Finalmente pronunciò anche lui il suo discorso autonomo. «Se non disturbo... se non disturbo... pregherei... se non disturbo.» Più di così non gli uscì di bocca. Donna Fedele intese che quella era la domanda ufficiale di vedere Lelia. Era questo ch’egli desiderava? «Ecco, per ubbidirla, sissignora.» Ella disse che Lelia non stava ancora troppo bene ma che l’avrebbe fatta avvertire. Le aveva imposto, prima, con tanta energia di ricevere suo padre s’egli chiedesse di lei, che la fanciulla piegò.

Lo ricevette in piedi, ferma, con una faccia sepolcrale.
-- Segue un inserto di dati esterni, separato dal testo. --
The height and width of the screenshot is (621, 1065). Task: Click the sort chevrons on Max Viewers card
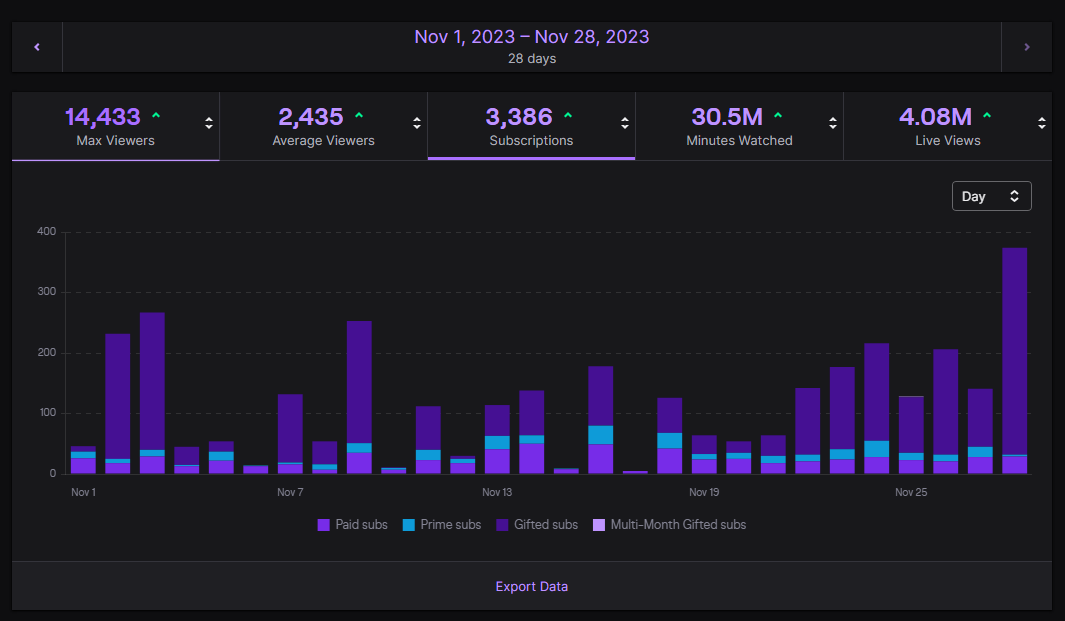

Egli le si avvicinò premuroso, non più stecchito, balbettando «ciao, ciao, ciao - come stai, come stai, come stai?» La baciò sulle due gote. Ella ebbe un brivido ma si lasciò baciare, rigida come una statua. Non gli disse di sedere. Egli sbirciò una sedia e non osò pigliarla. Lodò il viaggio di Torino. Brava, brava, contentissimo, contentissimo. Poi cavò il portafogli, disse che avendogli la signora scritto di questo viaggio, egli le aveva portato «i cosi.» Tolse dal portafogli e le porse un pacchetto di biglietti da dieci lire.

«Cambiate le cose!» diss’egli «Aho aho! - Eh, ma roba tua, roba tua! Pochi mesi ancora, renderò conto!» Un’altra risata cretina e il sior Momi cambiò ingenuamente il suo ammirativo in interrogativo: «Vero? Renderò conto?».